Arkhandus
First Post
Goken100 said:Save or die? It seemed like you could absorb quite a few hits in True20 to me, is that not so? And what about Savage Worlds, is that save or die? If it is, that doesn't seem like a good system to me.
It seems to me that good system would allow for the ability to minimize damage using the same mechanic that damage is avoided altogether. So if you barely get hit, it only hurts a little. Thus if the opponent is of appropriate level, you're probably not going to get clobbered.
Depends on the system. Many systems with a flat-hp-set or whatever, like Shadowrun, are more deadly and expect you to avoid combat most of the time, as in real life, because there's such a significant chance of things going awry and ending with casualties.
In Shadowrun even a veteran shadowrunner may die if some random goon takes a shot at him with an Ares Vigorous Assault Cannon (booyah!

What you're talking about though wouldn't really make D&D any better. It'd most likely just make anything further than 1-5 or 1-10 levels away from your PC completely ineffective against you or completely impossible to defeat, depending on whether it's higher or lower in level. Stuff that's more than just a few levels below you will be unable to damage you at all, no matter how many armies of them assault you simultaneously, while stuff that's more than just a few levels above you would totally demolish you and be untouchable by you.

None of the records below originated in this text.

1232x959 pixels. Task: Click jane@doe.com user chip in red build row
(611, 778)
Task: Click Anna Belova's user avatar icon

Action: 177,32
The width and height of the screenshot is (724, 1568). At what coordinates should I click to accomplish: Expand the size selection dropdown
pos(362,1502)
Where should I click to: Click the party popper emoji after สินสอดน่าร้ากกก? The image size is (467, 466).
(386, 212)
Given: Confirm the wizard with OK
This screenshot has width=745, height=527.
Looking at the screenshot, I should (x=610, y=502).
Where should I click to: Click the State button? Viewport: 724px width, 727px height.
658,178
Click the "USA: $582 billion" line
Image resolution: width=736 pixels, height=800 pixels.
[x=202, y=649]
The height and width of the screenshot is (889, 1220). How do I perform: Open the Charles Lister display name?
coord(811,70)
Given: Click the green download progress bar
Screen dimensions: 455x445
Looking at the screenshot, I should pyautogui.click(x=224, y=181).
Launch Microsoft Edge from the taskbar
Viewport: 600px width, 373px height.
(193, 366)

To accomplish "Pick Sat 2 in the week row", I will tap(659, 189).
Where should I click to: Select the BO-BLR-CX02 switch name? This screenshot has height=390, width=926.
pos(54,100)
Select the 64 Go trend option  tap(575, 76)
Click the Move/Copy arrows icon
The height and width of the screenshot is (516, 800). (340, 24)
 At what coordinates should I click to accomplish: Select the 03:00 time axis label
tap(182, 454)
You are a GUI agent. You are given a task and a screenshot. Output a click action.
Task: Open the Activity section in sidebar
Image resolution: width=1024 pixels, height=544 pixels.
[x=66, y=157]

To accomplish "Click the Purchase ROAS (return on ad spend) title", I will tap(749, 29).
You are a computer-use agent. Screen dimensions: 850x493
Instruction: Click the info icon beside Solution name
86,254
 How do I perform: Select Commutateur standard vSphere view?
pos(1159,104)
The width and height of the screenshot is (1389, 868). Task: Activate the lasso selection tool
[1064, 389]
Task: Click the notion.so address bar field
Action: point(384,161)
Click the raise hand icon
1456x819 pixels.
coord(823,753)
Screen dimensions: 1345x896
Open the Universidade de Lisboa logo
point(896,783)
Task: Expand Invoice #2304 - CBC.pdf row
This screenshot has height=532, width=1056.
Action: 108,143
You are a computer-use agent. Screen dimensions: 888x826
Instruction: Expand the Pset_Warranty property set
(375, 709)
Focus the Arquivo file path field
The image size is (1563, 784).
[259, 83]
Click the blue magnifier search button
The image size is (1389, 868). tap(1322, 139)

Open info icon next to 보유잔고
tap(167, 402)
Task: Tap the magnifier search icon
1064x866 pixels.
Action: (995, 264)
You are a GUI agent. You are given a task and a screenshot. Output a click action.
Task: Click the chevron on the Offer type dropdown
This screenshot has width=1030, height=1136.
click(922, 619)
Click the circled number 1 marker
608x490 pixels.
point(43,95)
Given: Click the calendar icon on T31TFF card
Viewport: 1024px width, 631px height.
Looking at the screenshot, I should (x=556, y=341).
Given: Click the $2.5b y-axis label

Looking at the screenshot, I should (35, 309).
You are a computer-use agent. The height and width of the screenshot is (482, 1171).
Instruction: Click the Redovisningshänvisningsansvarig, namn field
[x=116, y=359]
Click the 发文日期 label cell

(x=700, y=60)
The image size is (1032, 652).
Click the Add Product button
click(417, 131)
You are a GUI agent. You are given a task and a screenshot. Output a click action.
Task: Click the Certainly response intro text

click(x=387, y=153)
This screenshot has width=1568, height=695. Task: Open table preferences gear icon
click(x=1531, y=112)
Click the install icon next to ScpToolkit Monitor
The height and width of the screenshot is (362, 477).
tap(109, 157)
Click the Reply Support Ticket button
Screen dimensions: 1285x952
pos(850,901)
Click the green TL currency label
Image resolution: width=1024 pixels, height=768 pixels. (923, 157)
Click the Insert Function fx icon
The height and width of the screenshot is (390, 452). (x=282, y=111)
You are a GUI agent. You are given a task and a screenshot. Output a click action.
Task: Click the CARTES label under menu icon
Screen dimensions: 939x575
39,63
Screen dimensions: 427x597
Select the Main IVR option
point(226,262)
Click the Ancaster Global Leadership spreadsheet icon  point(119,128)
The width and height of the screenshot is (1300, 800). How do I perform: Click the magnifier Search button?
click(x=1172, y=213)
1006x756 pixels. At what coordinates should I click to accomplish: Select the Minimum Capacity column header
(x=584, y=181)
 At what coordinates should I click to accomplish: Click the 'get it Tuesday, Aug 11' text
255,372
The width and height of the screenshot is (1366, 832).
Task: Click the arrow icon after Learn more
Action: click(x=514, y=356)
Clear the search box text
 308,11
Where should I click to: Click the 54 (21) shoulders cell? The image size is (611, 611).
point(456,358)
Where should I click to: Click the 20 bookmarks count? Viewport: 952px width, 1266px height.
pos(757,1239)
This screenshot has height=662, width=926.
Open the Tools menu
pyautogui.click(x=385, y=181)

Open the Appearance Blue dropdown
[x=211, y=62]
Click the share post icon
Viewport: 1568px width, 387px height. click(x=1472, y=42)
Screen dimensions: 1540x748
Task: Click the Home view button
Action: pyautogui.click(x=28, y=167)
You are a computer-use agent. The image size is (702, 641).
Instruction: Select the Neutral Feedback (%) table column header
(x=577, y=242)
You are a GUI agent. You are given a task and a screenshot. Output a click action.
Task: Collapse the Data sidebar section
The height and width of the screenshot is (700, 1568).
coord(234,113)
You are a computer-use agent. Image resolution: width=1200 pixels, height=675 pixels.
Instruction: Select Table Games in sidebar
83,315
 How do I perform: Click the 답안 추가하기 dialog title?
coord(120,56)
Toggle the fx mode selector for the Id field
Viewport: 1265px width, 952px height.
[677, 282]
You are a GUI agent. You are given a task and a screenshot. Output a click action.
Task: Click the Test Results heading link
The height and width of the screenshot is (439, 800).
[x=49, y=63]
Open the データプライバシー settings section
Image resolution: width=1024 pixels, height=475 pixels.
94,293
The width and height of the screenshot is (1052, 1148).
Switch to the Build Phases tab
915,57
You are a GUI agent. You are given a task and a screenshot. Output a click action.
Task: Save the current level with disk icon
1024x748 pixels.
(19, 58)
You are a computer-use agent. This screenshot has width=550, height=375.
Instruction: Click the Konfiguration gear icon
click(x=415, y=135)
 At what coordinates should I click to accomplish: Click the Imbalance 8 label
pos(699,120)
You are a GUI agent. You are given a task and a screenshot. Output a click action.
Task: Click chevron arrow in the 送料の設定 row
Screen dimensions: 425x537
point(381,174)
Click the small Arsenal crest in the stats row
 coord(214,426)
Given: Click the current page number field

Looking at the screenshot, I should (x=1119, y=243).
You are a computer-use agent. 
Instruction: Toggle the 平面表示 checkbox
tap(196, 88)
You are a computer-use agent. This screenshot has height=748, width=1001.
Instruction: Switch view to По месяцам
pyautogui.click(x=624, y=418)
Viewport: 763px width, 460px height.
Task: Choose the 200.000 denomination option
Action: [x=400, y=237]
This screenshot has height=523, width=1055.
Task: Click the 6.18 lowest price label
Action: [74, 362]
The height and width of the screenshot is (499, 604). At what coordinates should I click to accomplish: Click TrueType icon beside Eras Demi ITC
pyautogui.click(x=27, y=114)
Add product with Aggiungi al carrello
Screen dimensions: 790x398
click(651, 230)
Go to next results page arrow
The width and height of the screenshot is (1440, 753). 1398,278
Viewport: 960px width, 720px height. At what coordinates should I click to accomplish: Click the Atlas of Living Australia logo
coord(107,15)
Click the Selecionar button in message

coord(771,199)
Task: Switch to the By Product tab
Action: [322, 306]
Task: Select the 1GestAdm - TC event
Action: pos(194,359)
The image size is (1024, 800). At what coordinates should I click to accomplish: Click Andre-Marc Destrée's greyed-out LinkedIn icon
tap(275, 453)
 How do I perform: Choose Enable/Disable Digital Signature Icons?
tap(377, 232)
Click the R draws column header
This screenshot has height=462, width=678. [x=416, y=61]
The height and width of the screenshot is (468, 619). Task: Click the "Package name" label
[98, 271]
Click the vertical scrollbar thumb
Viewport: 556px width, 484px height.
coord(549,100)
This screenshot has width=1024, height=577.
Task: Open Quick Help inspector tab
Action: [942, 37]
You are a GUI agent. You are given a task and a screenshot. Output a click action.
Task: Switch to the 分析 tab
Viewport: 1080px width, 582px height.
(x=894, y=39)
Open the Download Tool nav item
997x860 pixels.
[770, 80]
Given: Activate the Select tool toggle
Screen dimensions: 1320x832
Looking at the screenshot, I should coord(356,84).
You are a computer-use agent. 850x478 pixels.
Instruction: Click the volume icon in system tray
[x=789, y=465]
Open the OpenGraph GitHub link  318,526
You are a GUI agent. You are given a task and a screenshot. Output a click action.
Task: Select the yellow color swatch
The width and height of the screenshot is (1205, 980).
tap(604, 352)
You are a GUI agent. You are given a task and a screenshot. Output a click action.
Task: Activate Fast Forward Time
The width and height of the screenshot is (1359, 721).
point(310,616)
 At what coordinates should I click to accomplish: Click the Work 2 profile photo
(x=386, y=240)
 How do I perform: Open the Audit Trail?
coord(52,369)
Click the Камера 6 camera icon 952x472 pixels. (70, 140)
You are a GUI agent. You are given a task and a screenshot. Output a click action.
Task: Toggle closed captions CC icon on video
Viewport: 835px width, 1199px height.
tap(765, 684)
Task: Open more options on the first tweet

In Shadowrun an experienced troll shadowrunner can pretty easily shrug off the attacks of all but the most deadly foes, by using magic or cybernetics to max out their Body rating (SR trolls don't regenerate, but they are exceedingly tough).
D&D heroes are expected to battle dragons and giants and whatnot at middle and upper levels. To do that with the kind of flat-hp-system you want, they'd have to become utterly, 100% invulnerable to all creatures that are several levels/hit dice lower than themselves.
And armies or legions of typical archers would never be able to fend off, let alone defeat, a dragon or giant that went on a rampage in the local kingdom. There wouldn't be much point in having armies, or henchmen, most of the time. Every kingdom would invest in training its few exceptional individuals to be very loyal and very powerful, while everyone else lives as lowly commoners, since they'd all be useless to the kingdom in any kind of crisis. This leads to other problems with having adventurers around, except for thoroughly-brainwashed state-controlled locally-confined servants-of-the-King adventurers.